Assignment: In the data below, which lines contain "agent"? List them by copying each one.
********
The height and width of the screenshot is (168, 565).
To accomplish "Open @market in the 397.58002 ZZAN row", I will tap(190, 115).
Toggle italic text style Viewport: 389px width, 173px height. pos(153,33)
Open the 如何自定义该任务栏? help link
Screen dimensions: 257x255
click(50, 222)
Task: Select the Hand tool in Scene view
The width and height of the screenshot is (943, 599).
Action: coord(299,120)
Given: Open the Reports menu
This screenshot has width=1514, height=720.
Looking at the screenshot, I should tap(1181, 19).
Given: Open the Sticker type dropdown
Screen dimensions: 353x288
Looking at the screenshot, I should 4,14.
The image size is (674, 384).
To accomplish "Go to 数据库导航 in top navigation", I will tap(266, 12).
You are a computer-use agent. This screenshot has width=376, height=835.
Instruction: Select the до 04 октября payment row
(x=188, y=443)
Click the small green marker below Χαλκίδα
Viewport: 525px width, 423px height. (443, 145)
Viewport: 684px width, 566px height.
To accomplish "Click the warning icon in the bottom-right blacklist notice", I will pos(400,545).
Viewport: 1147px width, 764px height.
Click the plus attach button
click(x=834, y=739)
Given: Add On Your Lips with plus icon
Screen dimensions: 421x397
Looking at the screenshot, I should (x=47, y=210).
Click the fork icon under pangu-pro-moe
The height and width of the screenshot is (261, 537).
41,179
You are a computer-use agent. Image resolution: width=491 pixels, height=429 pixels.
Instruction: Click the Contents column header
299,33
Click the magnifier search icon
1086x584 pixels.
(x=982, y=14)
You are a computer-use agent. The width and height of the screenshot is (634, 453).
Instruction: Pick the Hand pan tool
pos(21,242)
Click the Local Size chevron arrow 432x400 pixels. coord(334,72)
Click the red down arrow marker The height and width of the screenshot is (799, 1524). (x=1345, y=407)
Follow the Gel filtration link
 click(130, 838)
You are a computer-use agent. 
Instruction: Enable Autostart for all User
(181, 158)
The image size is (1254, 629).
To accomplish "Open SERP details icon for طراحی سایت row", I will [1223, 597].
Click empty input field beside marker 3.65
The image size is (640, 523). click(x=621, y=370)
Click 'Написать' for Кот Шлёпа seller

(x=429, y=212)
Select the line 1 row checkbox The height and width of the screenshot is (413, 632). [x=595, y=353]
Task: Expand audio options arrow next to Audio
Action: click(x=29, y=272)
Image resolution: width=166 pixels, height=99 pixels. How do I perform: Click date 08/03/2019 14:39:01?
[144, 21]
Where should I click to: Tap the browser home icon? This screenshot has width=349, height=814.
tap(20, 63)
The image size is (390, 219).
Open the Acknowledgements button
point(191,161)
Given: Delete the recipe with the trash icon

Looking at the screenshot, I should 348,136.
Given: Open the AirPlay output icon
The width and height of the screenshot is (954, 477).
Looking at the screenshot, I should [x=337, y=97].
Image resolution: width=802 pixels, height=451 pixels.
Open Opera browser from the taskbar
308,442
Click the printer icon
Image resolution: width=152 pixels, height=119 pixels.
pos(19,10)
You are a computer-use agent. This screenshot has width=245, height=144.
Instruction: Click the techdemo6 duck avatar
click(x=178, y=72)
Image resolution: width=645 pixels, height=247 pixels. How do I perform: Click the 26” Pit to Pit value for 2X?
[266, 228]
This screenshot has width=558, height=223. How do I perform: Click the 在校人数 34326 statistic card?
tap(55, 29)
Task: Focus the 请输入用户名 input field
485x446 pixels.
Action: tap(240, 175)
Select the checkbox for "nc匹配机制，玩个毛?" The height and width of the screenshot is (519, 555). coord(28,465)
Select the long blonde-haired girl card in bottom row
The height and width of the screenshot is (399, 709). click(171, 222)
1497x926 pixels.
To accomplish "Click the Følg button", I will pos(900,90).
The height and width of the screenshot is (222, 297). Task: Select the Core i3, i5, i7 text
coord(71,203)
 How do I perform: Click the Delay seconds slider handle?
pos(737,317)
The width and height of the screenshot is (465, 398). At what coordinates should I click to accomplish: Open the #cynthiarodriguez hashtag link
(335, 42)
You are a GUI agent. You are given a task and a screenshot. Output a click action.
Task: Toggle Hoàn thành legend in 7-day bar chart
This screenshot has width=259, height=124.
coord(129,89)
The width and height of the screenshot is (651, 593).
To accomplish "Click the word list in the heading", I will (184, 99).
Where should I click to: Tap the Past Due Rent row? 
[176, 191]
********
Answer box:
You are a computer-use agent. This screenshot has width=376, height=835.
You are a computer-use agent. Image resolution: width=491 pixels, height=429 pixels.
You are a computer-use agent. The width and height of the screenshot is (634, 453).
You are a computer-use agent. 
You are a computer-use agent. This screenshot has width=245, height=144.
You are a GUI agent. You are given a task and a screenshot. Output a click action.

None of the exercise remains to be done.